# 4.9_2. Data Visualisations

Contents
1.  Import Libraries
2.  Import Dataframe
3.  Bar Chart Days of Week
4.  Histogram Price Frequency
5.  Scatterplot Price
6.  Using a subset to create a Temporal Line Chart
7.  Histogram hour of day
8.  Bar chart customer profile
9.  Randomised sample for line chart
10. Line chart Dependents and Age
11. Scatterplot Income and Age
12. Export Dataframe

# 01. Import Libraries

In [None]:
import pandas as pd
import numpy as np
import os
import matplotlib.pyplot as plt
import seaborn as sns
import scipy

# 02. Import Dataframe

In [None]:
# create path to folder
path = r'C:\Users\mngun\Documents\11_2023_InstaCart_asket_Analysis'

In [None]:
# import the latest dataframe
ords_prods_cust = pd.read_pickle(os.path.join(path, '02_Data','Prepared Data','ords_prods_cust.pkl'))

In [None]:
# reviewing the imported dataframe
ords_prods_cust.shape

In [None]:
# reviewing the imported dataframe
ords_prods_cust.head()

# 03. Bar Chart Days of Week

In [None]:
# bar chart with sorted results
bar_dow = ords_prods_cust['orders_day_of_week'].value_counts().sort_index().plot.bar(color= ['#1f78b4', '#33a02c', '#e31a1c', '#ff7f00', '#6a3d9a', '#a6cee3', '#fdbf6f'])
plt.title('Sum of Orders by Day of Week')
plt.xlabel('Day of the Week')
plt.ylabel('Number of Orders')

In [None]:
# export bar chart
bar_dow.figure.savefig(os.path.join(path,'04_Analysis','Visualisations','bar_dow_sorted.png'))
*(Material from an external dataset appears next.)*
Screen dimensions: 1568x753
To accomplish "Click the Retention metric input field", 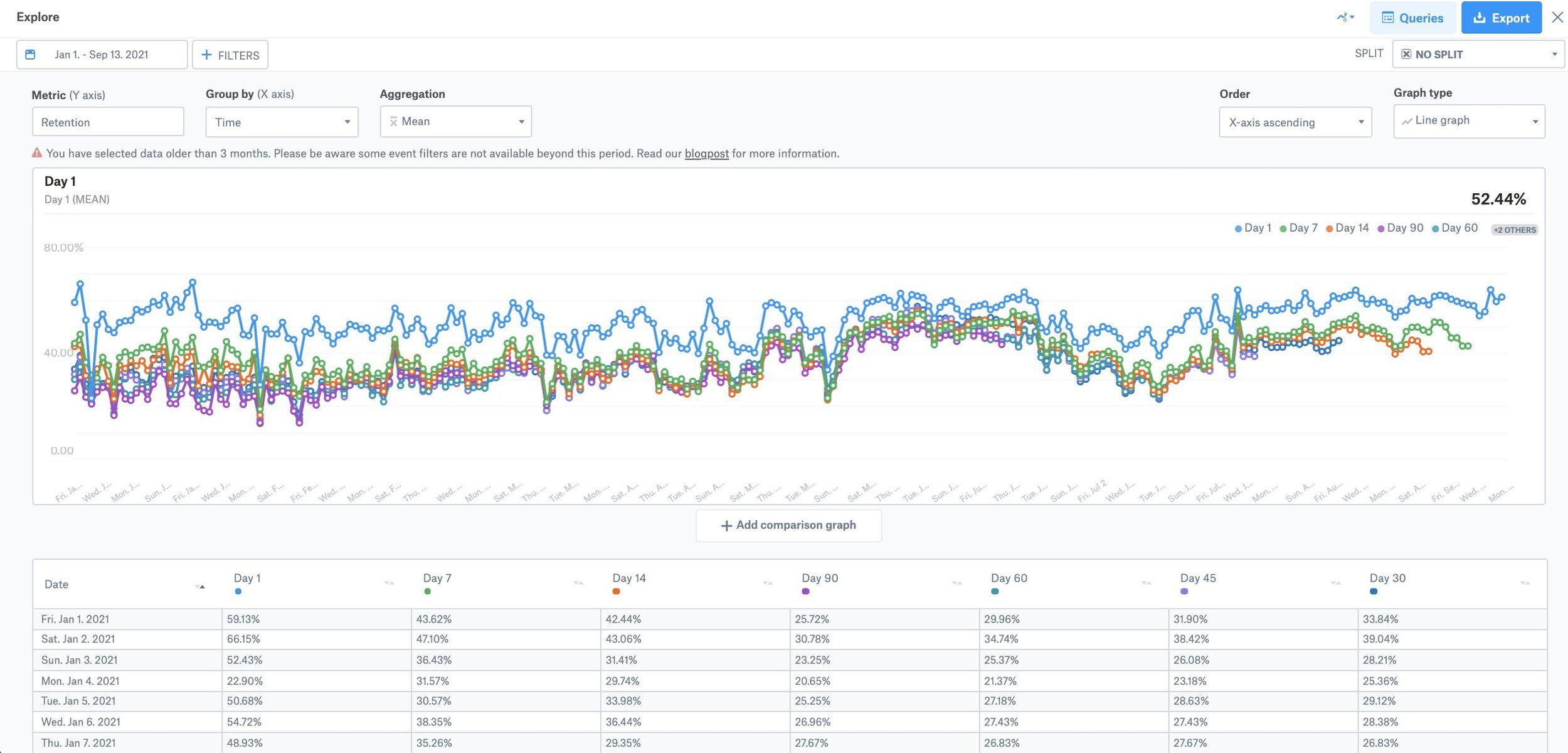I will click(x=108, y=122).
# 04. Histogram Price Frequency

In [None]:
# create histogram with color for prices
hist = ords_prods_cust['prices'].plot.hist(bins = 75, color='skyblue', edgecolor= 'black')
plt.title('Frequency of Prices')
plt.xlabel('Price')
plt.ylabel('Frequency')

In [None]:
# export histogram
hist.figure.savefig(os.path.join(path,'04_Analysis','Visualisations','hist_prices.png'))

# 05. Scatterplot Price

In [None]:
# generate scatterplot for prices
scatterplot = sns.scatterplot(x='prices', y='prices', data= ords_prods_cust)
plt.title('Scatterplot of Prices')
plt.xlabel('Prices')
plt.ylabel('Prices')

In [None]:
# export scatterplot
scatterplot.figure.savefig(os.path.join(path,'04_Analysis','Visualisations','scatter_prices.png'))

# 06. Using a subset to create a Temporal Line Chart

In [None]:
# assign a seed to randomised distribution
np.random.seed(5)

In [None]:
# create a randomised subset
dev = np.random.rand(len(ords_prods_cust))<= 0.8

In [None]:
# assigning temporary names to big and small subsets
big = ords_prods_cust[dev]
small = ords_prods_cust[~dev]

In [None]:
# stating length of dataframe for comparison
len(ords_prods_cust)

In [None]:
# commparing length of subsets to ensure completeness
len(big) + len(small)

In [None]:
# isolate two columns from small sample for analysis
df_line = small[['orders_day_of_week','prices']]

In [None]:
# generate line chart
line_2 = sns.lineplot(data= df_line, x= 'orders_day_of_week', y= 'prices')
plt.title('Orders by day of Week')
plt.xlabel('Day of Week')
plt.ylabel('Prices')

In [None]:
# export line chart
line_2.figure.savefig(os.path.join(path,'04_Analysis','Visualisations','line_prices.png'))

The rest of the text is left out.